By March 2021 (the end of the projection period) the UK’s prison population is estimated to be 89,900, according to the Prison Reform Trust, which is strongly in favour of introducing what it calls a ‘multi-faceted programme, focused on sentencing reform’. It argues that ‘an explosion in the use of indeterminate sentences and the increased use of long determinate sentences are key drivers behind the near doubling of prison numbers in the past two decades’. 



There have, of course, as the trust notes, been significant changes in the type of cases being brought to justice, with more serious and historic cases coming before the courts. And with Ministry of Justice (MoJ) statistics revealing the average prison sentence is now nearly four months longer than 20 years ago (at 15.9 months) and sentences for more than ten years having tripled since 2005, there doesn’t appear to be a reversal in the prison population growth. 

What action is the government taking?


In his speech solely on prisons back in February this year, Prime Minister, David Cameron said that “the prison population draws mostly from the ranks of those whose life chances were shot to pieces from the start”, and that more needs to be done to understand and address the root-causes of crime. 

We are of course yet to hear more about what Cameron’s observations will mean. The prison reforms do not appear to be as closely aligned to a reduction in prison numbers as first thought with Justice Secretary Michael Gove, openly stating that he can reform prisons without cutting inmate numbers, rejecting the view that ‘it is only possible to rehabilitate if you dramatically reduce the prison population’. 

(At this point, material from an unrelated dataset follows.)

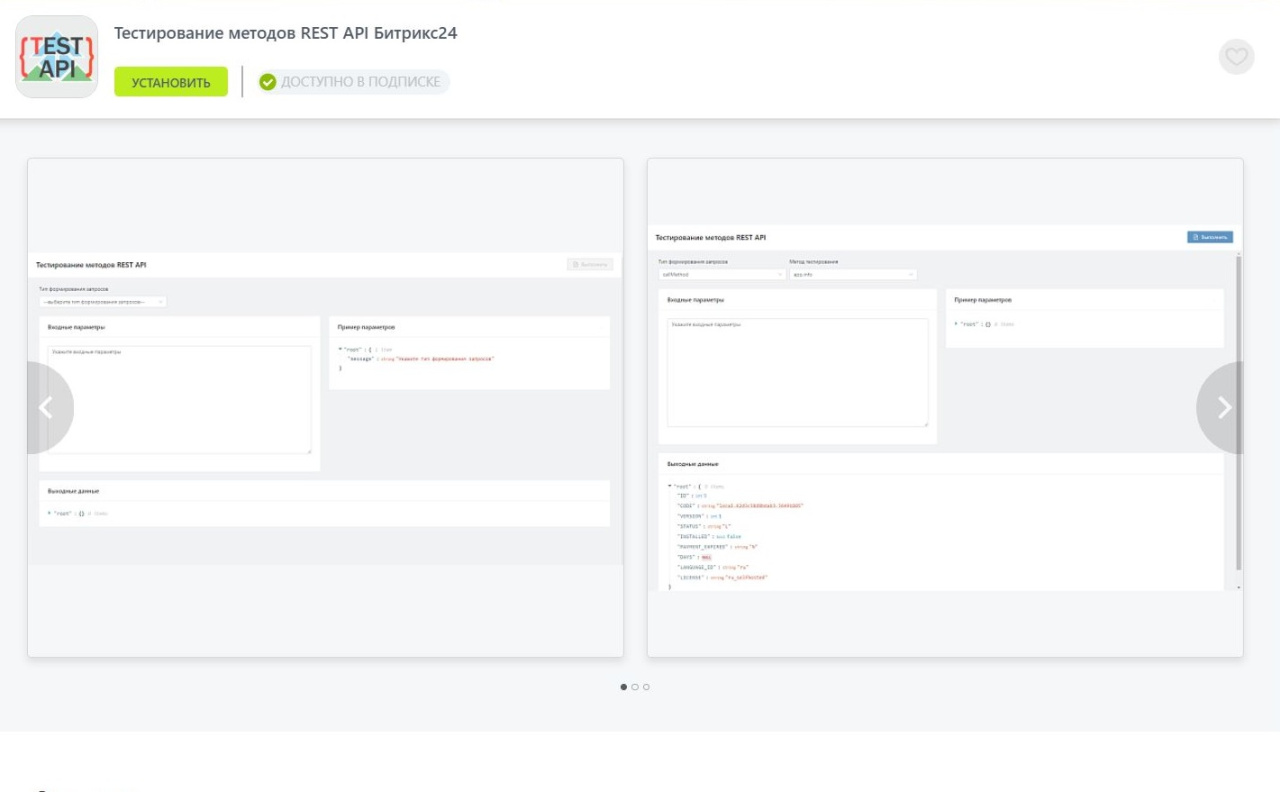The image size is (1280, 792).
Task: Collapse root node in right Выходные данные panel
Action: [669, 486]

What is certain though, is that there is a wide range of factors to consider, not least of all what can be done to prevent people from entering into a life of crime in the first place. 

It is crucial that efforts are focused on keeping minor and non-violent offenders out of prison and that they are put into programmes that can help them better address the problems which have led to their offending behaviour in the first place. This, many prison-reform charities say, must involve the work of offender healthcare professionals in diverting addicts and people with mental health needs into treatment as early as possible.